LC-HRMS and LC-MS/MS analysis of artemisinin and artemisinic acid

Artemisinin is a sesquiterpene lactone with a peroxide bridge. It is an effective medicine against drug-resistant Plasmodium falciparum, the malarial agent. Natural sources of artemisinin are the bark of Chinchoa species and Artemisia annua (known as sweet or annual wormwood or simply artemisia).

Analysis of artemisinin using HPLC-UV is possible only after derivatization. Artemisinin can not be detected unequivocally using gas chromatography. Only thermal decomposition products of artemisinin (it decomposes in the injector) may be observed in GC analyses. High-resolution mass spectrometry or LC-MS/MS covers both, unambiguous identification and quantification, goals.

Instrumental: 1) Orbitrap Discovery hybrid FT mass spectrometer coupled with Accela UPLC (Thermo Scientific) equipped with positive APCI ion source; data was acquired in m/z 150-1200 Da scan range. Chromatographic separations were carried out using the Gemini Hexyl-Phenyl column (2×150 mm, 3µ particle size, Phenomenex) using a linear gradient of methanol/water (with 0.1% acetic acid).

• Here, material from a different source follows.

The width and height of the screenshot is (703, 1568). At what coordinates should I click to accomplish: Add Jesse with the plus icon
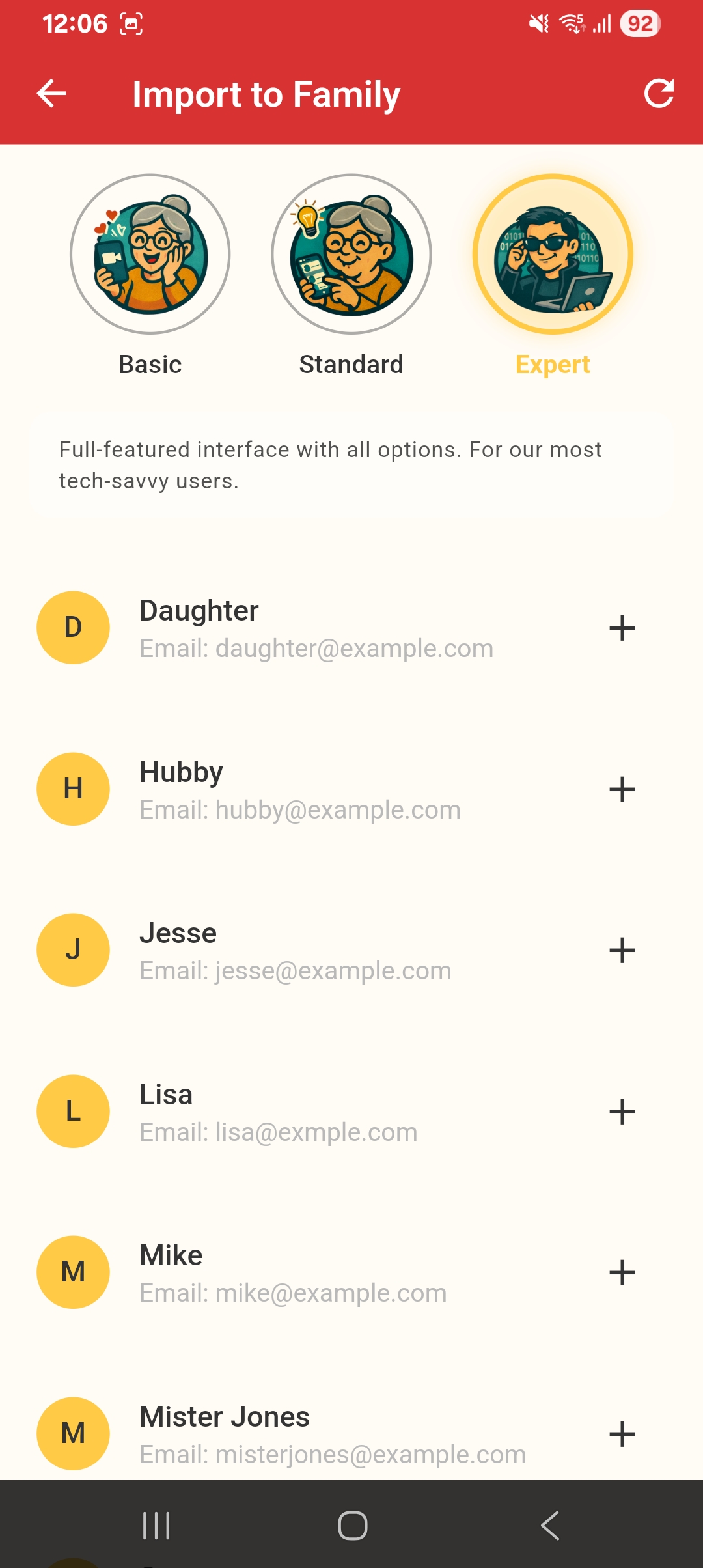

2) Agilent LC-MS/MS system which consisted of triple-quadrupole 6410B coupled with 1200 Rapid-LC (binary pump, autosampler, column compartment). Chromatographic separations were carried out using the Acclaim C18 column (3×250 mm, 3µ particle size, Dionex) using a linear gradient of acetonitrile/water (with 0.1% acetic acid). Data were acquired in MRM mode. Artemisinin-D3  was an internal standard for artemisinin in positive ESI while gemfibrozil-D6 was used as IS for artemisinic acid in negative ESI mode.

The results of this application were published in,

"Generation of the potent anti-malarial drug artemisinin in tobacco" December 2011, Nature Biotechnology, 29(12):1072-4.